Figure 2 – Simple Moving Averages – Source: StockCharts.com

Figure 2 shows a stock chart with both a 50-day and 200-day moving average. The 50-day moving average is more responsive to price changes than the 200-day moving. In general, traders can increase the responsiveness of a moving average by decreasing the period and smooth out movements by increasing the period.

Technical Indicator and Oscillators

Indicators represent a statistical approach to technical analysis as opposed to a subjective approach.
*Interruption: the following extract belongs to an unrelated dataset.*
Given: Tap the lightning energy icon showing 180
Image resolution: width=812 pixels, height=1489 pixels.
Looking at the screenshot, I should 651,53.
By looking at money flow, trends, volatility, and momentum, they provide a secondary measure to actual price movements and help traders confirm the quality of chart patterns or form their own buy or sell signals.

Moving Average Convergence/Divergence

The MACD compares short-term momentum and long-term momentum to signal the current direction of momentum rather than the direction of price. Traders can think of it as the ‘derivative’ of price-based moving averages.

When the MACD is positive, it signals that the short-term moving average is above the long-term moving average and the security’s momentum is upward. The opposite is true when the MACD is negative, which signals that the short-term moving average is below the longer term average and suggests downward momentum.

The most common EMAs used in the calculation are the 26-day and 12-day averages, while the signal line is often created using a 9-day MEA of the average of the MACD values. These values can be adjusted by traders, but it’s worth noting that these values are the most widely followed.
                                                 Figure 3 – MACD Crossovers – Source: StockCharts.com

Figure 3 shows some of the major MACD crossovers that suggest a change in price momentum over time.

Relative Strength Index

The relative strength index (RSI) is another well known momentum indicators that’s widely used in technical analysis. The indicator is commonly used to identify overbought and oversold conditions in a security with a range between 0 (oversold) and 100 (overbought).

A reading above 70 suggests that a security is overbought, while a reading below 30 suggests that a security is oversold. Often times, the indicator is used by traders to determine if the price has been pushed to unreasonably higher or low levels after a snap reaction to news.

Figure 4 – RSI Overbought and Oversold Points – Source: StockCharts.com

The standard RSI calculation uses 14 trading days as a basis, although this figure can be adjusted based on a trader’s individual needs.

Stochastic Oscillator

The stochastic oscillator is one of the most recognized momentum indicators in technical analysis. The indicator works on the premise that prices should be closing near the highs of a trading range during upswings and toward the lower end of a trading range during downswings.

The stochastic oscillator is plotted within a range of zero and 100. Readings above 80 are considered overbought while readings below 20 are considered oversold. The oscillator has two lines, the %K and %D, where the former measures momentum and the latter measures the moving average of the former. The %D line is more important of the two indicators and tends to produce better trading signals.

Figure 5 – Stochastic Overbought Signals – Source: StockCharts.com

The stochastic oscillator generally uses the past 14 trading days in its calculations, but as with any indicator, can be adjusted by traders to meet their needs.